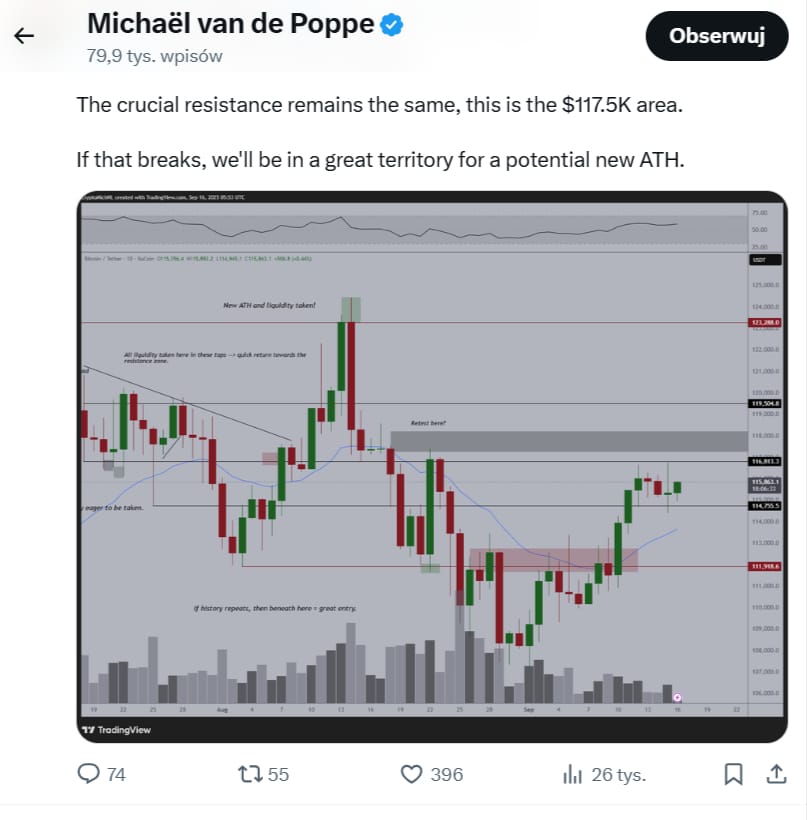Follow the account with Obserwuj button
The height and width of the screenshot is (820, 807).
pos(716,37)
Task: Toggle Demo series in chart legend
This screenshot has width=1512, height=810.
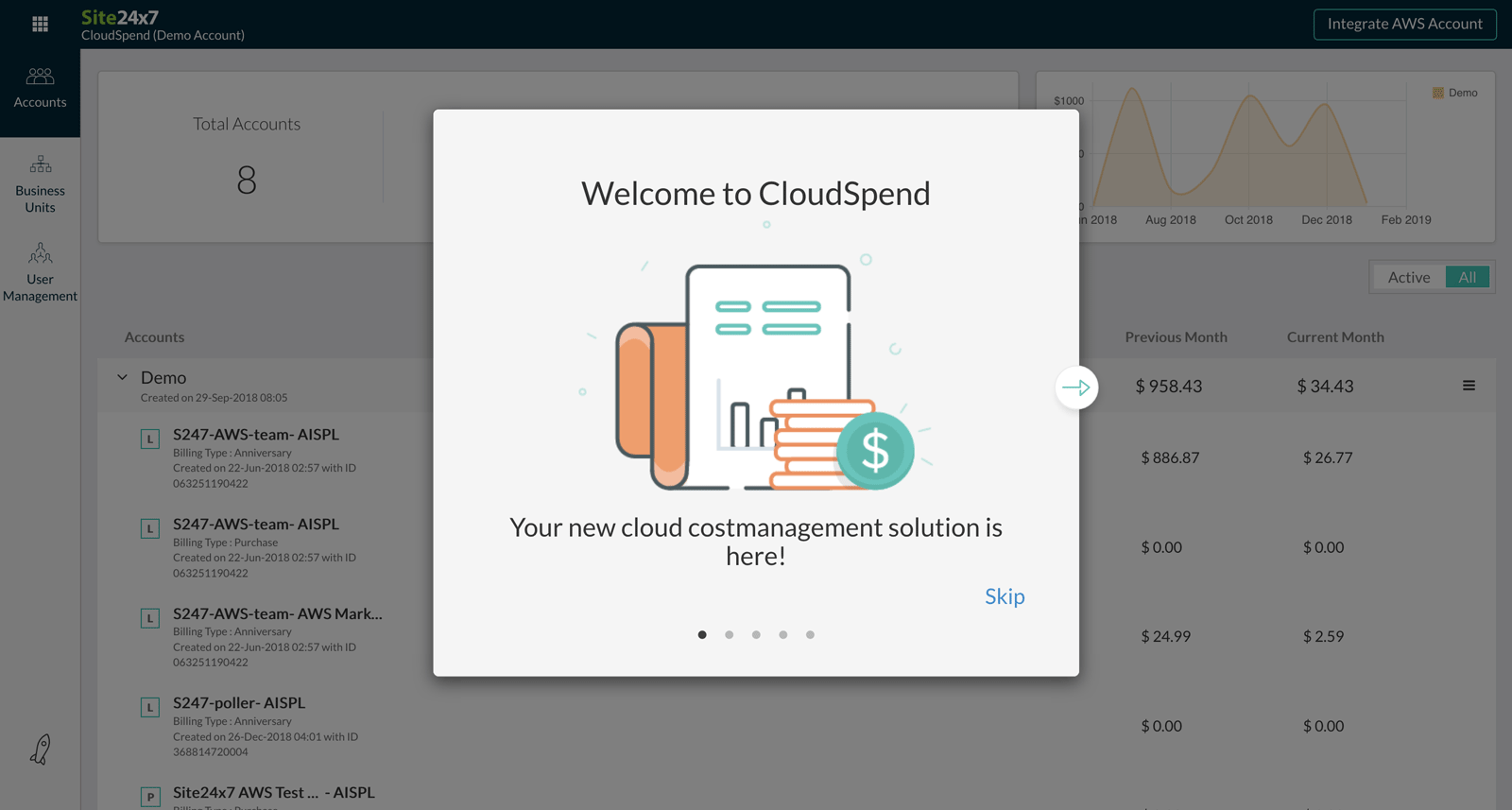Action: point(1454,93)
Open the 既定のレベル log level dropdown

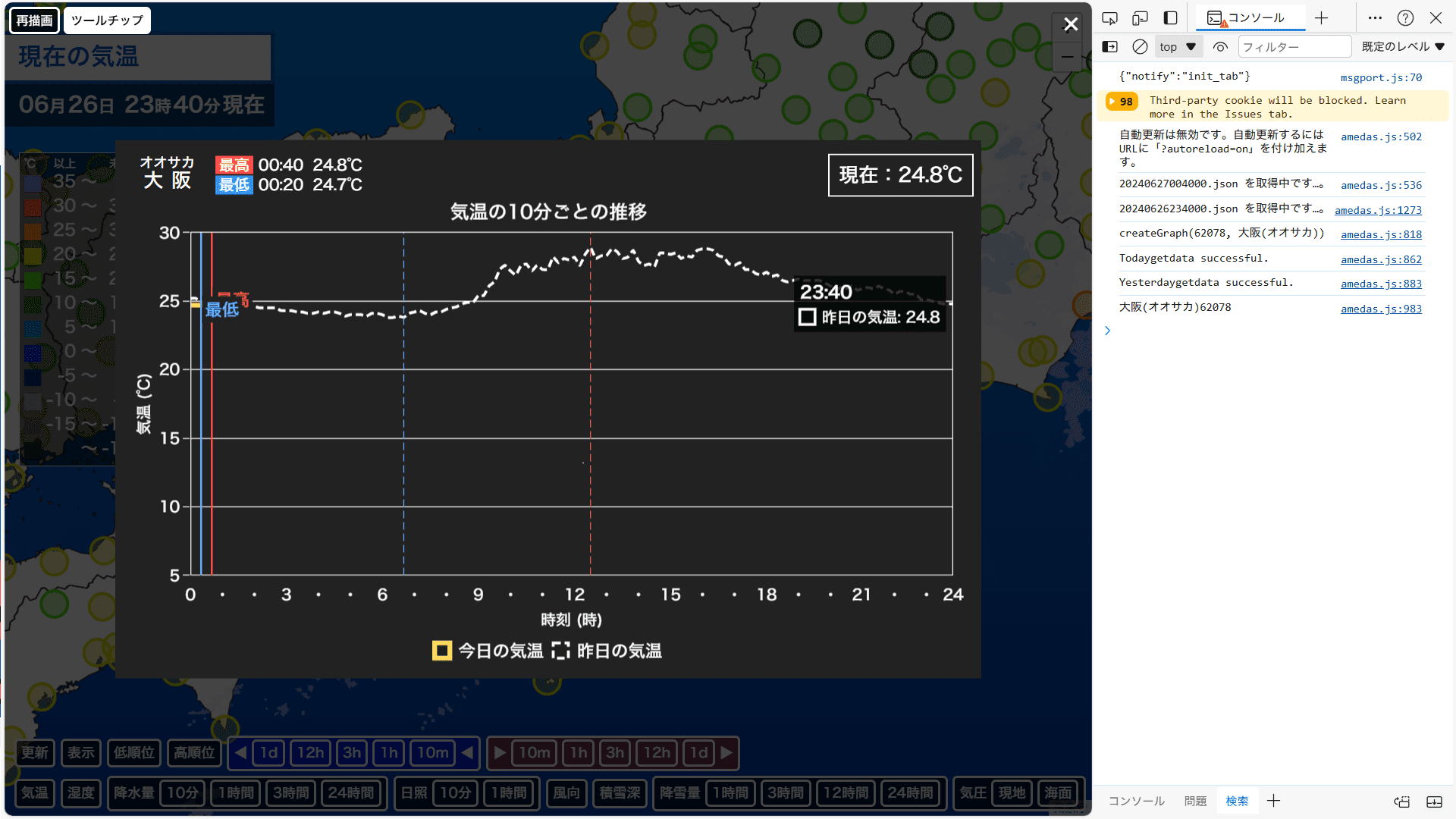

__Short exercise__
Update the entries above by replacing "log level" with "logging level" and keeping everything else the same. Leave the pictures out of your answer.

__The response__
Follow the account with Obserwuj button
The height and width of the screenshot is (820, 807).
pos(716,37)
Task: Toggle Demo series in chart legend
This screenshot has width=1512, height=810.
Action: point(1454,93)
Open the 既定のレベル logging level dropdown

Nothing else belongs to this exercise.